_What the task requires_
Could you write out the lines below as a numbered list, leaving out any blank ones?
::: The data :::
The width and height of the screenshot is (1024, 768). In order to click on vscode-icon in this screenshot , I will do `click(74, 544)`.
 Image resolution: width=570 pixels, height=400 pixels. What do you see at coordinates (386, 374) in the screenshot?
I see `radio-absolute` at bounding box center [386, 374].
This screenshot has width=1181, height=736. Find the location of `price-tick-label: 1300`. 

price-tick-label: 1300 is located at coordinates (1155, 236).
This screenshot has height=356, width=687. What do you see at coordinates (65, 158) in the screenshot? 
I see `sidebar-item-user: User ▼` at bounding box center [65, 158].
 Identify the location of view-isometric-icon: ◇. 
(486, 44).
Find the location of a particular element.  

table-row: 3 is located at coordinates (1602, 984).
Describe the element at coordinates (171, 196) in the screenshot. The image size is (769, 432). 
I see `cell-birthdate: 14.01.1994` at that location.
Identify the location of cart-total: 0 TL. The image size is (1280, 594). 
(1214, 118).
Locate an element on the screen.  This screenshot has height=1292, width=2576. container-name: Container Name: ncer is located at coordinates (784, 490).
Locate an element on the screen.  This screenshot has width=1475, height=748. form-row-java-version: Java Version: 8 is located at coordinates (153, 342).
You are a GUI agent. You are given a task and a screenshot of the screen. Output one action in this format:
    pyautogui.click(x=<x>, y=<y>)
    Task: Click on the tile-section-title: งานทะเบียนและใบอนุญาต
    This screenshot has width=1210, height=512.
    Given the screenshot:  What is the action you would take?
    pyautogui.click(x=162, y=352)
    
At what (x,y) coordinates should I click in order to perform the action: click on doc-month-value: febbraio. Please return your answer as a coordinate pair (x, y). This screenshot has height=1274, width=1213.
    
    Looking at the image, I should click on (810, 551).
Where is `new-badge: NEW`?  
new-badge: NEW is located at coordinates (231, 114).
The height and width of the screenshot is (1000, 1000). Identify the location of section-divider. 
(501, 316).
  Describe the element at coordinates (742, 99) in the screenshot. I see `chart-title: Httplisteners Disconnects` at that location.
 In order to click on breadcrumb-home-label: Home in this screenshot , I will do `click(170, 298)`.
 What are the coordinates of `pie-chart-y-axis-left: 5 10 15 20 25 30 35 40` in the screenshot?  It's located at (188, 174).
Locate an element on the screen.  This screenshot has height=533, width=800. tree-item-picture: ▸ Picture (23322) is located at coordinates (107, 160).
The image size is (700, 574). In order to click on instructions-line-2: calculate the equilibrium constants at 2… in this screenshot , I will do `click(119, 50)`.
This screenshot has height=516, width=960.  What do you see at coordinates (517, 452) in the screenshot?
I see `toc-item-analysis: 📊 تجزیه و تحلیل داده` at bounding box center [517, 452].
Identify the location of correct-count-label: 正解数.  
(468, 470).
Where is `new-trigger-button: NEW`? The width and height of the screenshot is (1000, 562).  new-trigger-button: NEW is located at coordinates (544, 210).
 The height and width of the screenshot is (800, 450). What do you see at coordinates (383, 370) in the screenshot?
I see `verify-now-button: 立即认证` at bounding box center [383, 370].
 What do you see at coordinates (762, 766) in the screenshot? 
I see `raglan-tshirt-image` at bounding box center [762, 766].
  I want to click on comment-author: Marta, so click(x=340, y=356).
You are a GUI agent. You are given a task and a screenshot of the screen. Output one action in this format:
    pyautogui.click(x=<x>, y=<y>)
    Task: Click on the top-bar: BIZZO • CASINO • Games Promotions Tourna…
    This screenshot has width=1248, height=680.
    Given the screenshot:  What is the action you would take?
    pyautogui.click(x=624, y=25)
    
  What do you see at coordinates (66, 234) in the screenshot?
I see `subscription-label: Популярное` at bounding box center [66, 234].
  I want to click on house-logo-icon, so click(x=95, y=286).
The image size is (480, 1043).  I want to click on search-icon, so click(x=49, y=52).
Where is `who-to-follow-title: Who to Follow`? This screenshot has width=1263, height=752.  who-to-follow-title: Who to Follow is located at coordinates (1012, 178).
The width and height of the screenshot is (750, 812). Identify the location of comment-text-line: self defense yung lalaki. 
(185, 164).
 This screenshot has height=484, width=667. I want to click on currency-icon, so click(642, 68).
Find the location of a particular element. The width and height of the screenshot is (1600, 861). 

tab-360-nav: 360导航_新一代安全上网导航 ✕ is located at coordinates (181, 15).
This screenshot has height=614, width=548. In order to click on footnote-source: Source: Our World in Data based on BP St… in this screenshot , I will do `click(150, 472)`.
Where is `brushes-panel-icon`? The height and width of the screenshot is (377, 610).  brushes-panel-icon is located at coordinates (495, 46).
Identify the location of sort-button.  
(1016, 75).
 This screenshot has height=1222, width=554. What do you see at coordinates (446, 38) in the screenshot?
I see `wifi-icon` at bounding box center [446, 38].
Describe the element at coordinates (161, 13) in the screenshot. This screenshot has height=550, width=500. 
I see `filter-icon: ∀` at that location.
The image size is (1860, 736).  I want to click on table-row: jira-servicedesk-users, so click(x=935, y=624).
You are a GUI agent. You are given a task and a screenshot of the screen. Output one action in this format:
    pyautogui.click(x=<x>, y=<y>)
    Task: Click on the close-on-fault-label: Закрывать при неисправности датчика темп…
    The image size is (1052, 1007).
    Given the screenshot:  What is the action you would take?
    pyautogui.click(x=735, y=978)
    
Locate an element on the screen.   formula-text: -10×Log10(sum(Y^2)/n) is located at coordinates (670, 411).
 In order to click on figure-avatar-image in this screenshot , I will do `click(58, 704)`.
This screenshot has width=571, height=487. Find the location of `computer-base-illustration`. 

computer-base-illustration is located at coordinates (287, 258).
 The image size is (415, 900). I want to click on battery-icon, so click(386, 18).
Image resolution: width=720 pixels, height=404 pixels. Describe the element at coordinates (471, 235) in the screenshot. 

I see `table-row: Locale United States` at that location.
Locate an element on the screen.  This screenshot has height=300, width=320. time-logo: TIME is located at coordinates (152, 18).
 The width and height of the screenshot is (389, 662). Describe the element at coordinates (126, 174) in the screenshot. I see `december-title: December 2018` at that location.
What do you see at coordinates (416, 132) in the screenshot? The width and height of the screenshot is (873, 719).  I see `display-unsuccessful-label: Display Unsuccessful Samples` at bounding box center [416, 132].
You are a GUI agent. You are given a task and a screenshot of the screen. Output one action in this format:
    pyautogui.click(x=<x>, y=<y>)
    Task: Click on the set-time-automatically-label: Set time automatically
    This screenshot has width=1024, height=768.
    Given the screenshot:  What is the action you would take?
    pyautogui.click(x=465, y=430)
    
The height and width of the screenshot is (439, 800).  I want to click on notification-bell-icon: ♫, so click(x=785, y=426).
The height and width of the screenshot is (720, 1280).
:::
_Problem solution_
1. The width and height of the screenshot is (1024, 768). In order to click on vscode-icon in this screenshot , I will do `click(74, 544)`.
2.  Image resolution: width=570 pixels, height=400 pixels. What do you see at coordinates (386, 374) in the screenshot?
3. I see `radio-absolute` at bounding box center [386, 374].
4. This screenshot has width=1181, height=736. Find the location of `price-tick-label: 1300`. 
5. price-tick-label: 1300 is located at coordinates (1155, 236).
6. This screenshot has height=356, width=687. What do you see at coordinates (65, 158) in the screenshot? 
7. I see `sidebar-item-user: User ▼` at bounding box center [65, 158].
8.  Identify the location of view-isometric-icon: ◇. 
9. (486, 44).
10. Find the location of a particular element.  
11. table-row: 3 is located at coordinates (1602, 984).
12. Describe the element at coordinates (171, 196) in the screenshot. The image size is (769, 432). 
13. I see `cell-birthdate: 14.01.1994` at that location.
14. Identify the location of cart-total: 0 TL. The image size is (1280, 594). 
15. (1214, 118).
16. Locate an element on the screen.  This screenshot has height=1292, width=2576. container-name: Container Name: ncer is located at coordinates (784, 490).
17. Locate an element on the screen.  This screenshot has width=1475, height=748. form-row-java-version: Java Version: 8 is located at coordinates (153, 342).
18. You are a GUI agent. You are given a task and a screenshot of the screen. Output one action in this format:
19.     pyautogui.click(x=<x>, y=<y>)
20.     Task: Click on the tile-section-title: งานทะเบียนและใบอนุญาต
21.     This screenshot has width=1210, height=512.
22.     Given the screenshot:  What is the action you would take?
23.     pyautogui.click(x=162, y=352)
24. At what (x,y) coordinates should I click in order to perform the action: click on doc-month-value: febbraio. Please return your answer as a coordinate pair (x, y). This screenshot has height=1274, width=1213.
25.     Looking at the image, I should click on (810, 551).
26. Where is `new-badge: NEW`?  
27. new-badge: NEW is located at coordinates (231, 114).
28. The height and width of the screenshot is (1000, 1000). Identify the location of section-divider. 
29. (501, 316).
30.   Describe the element at coordinates (742, 99) in the screenshot. I see `chart-title: Httplisteners Disconnects` at that location.
31.  In order to click on breadcrumb-home-label: Home in this screenshot , I will do `click(170, 298)`.
32.  What are the coordinates of `pie-chart-y-axis-left: 5 10 15 20 25 30 35 40` in the screenshot?  It's located at (188, 174).
33. Locate an element on the screen.  This screenshot has height=533, width=800. tree-item-picture: ▸ Picture (23322) is located at coordinates (107, 160).
34. The image size is (700, 574). In order to click on instructions-line-2: calculate the equilibrium constants at 2… in this screenshot , I will do `click(119, 50)`.
35. This screenshot has height=516, width=960.  What do you see at coordinates (517, 452) in the screenshot?
36. I see `toc-item-analysis: 📊 تجزیه و تحلیل داده` at bounding box center [517, 452].
37. Identify the location of correct-count-label: 正解数.  
38. (468, 470).
39. Where is `new-trigger-button: NEW`? The width and height of the screenshot is (1000, 562).  new-trigger-button: NEW is located at coordinates (544, 210).
40.  The height and width of the screenshot is (800, 450). What do you see at coordinates (383, 370) in the screenshot?
41. I see `verify-now-button: 立即认证` at bounding box center [383, 370].
42.  What do you see at coordinates (762, 766) in the screenshot? 
43. I see `raglan-tshirt-image` at bounding box center [762, 766].
44.   I want to click on comment-author: Marta, so click(x=340, y=356).
45. You are a GUI agent. You are given a task and a screenshot of the screen. Output one action in this format:
46.     pyautogui.click(x=<x>, y=<y>)
47.     Task: Click on the top-bar: BIZZO • CASINO • Games Promotions Tourna…
48.     This screenshot has width=1248, height=680.
49.     Given the screenshot:  What is the action you would take?
50.     pyautogui.click(x=624, y=25)
51.   What do you see at coordinates (66, 234) in the screenshot?
52. I see `subscription-label: Популярное` at bounding box center [66, 234].
53.   I want to click on house-logo-icon, so click(x=95, y=286).
54. The image size is (480, 1043).  I want to click on search-icon, so click(x=49, y=52).
55. Where is `who-to-follow-title: Who to Follow`? This screenshot has width=1263, height=752.  who-to-follow-title: Who to Follow is located at coordinates (1012, 178).
56. The width and height of the screenshot is (750, 812). Identify the location of comment-text-line: self defense yung lalaki. 
57. (185, 164).
58.  This screenshot has height=484, width=667. I want to click on currency-icon, so click(642, 68).
59. Find the location of a particular element. The width and height of the screenshot is (1600, 861). 
60. tab-360-nav: 360导航_新一代安全上网导航 ✕ is located at coordinates (181, 15).
61. This screenshot has height=614, width=548. In order to click on footnote-source: Source: Our World in Data based on BP St… in this screenshot , I will do `click(150, 472)`.
62. Where is `brushes-panel-icon`? The height and width of the screenshot is (377, 610).  brushes-panel-icon is located at coordinates (495, 46).
63. Identify the location of sort-button.  
64. (1016, 75).
65.  This screenshot has height=1222, width=554. What do you see at coordinates (446, 38) in the screenshot?
66. I see `wifi-icon` at bounding box center [446, 38].
67. Describe the element at coordinates (161, 13) in the screenshot. This screenshot has height=550, width=500. 
68. I see `filter-icon: ∀` at that location.
69. The image size is (1860, 736).  I want to click on table-row: jira-servicedesk-users, so click(x=935, y=624).
70. You are a GUI agent. You are given a task and a screenshot of the screen. Output one action in this format:
71.     pyautogui.click(x=<x>, y=<y>)
72.     Task: Click on the close-on-fault-label: Закрывать при неисправности датчика темп…
73.     The image size is (1052, 1007).
74.     Given the screenshot:  What is the action you would take?
75.     pyautogui.click(x=735, y=978)
76. Locate an element on the screen.   formula-text: -10×Log10(sum(Y^2)/n) is located at coordinates (670, 411).
77.  In order to click on figure-avatar-image in this screenshot , I will do `click(58, 704)`.
78. This screenshot has width=571, height=487. Find the location of `computer-base-illustration`. 
79. computer-base-illustration is located at coordinates (287, 258).
80.  The image size is (415, 900). I want to click on battery-icon, so click(386, 18).
81. Image resolution: width=720 pixels, height=404 pixels. Describe the element at coordinates (471, 235) in the screenshot. 
82. I see `table-row: Locale United States` at that location.
83. Locate an element on the screen.  This screenshot has height=300, width=320. time-logo: TIME is located at coordinates (152, 18).
84.  The width and height of the screenshot is (389, 662). Describe the element at coordinates (126, 174) in the screenshot. I see `december-title: December 2018` at that location.
85. What do you see at coordinates (416, 132) in the screenshot? The width and height of the screenshot is (873, 719).  I see `display-unsuccessful-label: Display Unsuccessful Samples` at bounding box center [416, 132].
86. You are a GUI agent. You are given a task and a screenshot of the screen. Output one action in this format:
87.     pyautogui.click(x=<x>, y=<y>)
88.     Task: Click on the set-time-automatically-label: Set time automatically
89.     This screenshot has width=1024, height=768.
90.     Given the screenshot:  What is the action you would take?
91.     pyautogui.click(x=465, y=430)
92. The height and width of the screenshot is (439, 800).  I want to click on notification-bell-icon: ♫, so click(x=785, y=426).
93. The height and width of the screenshot is (720, 1280).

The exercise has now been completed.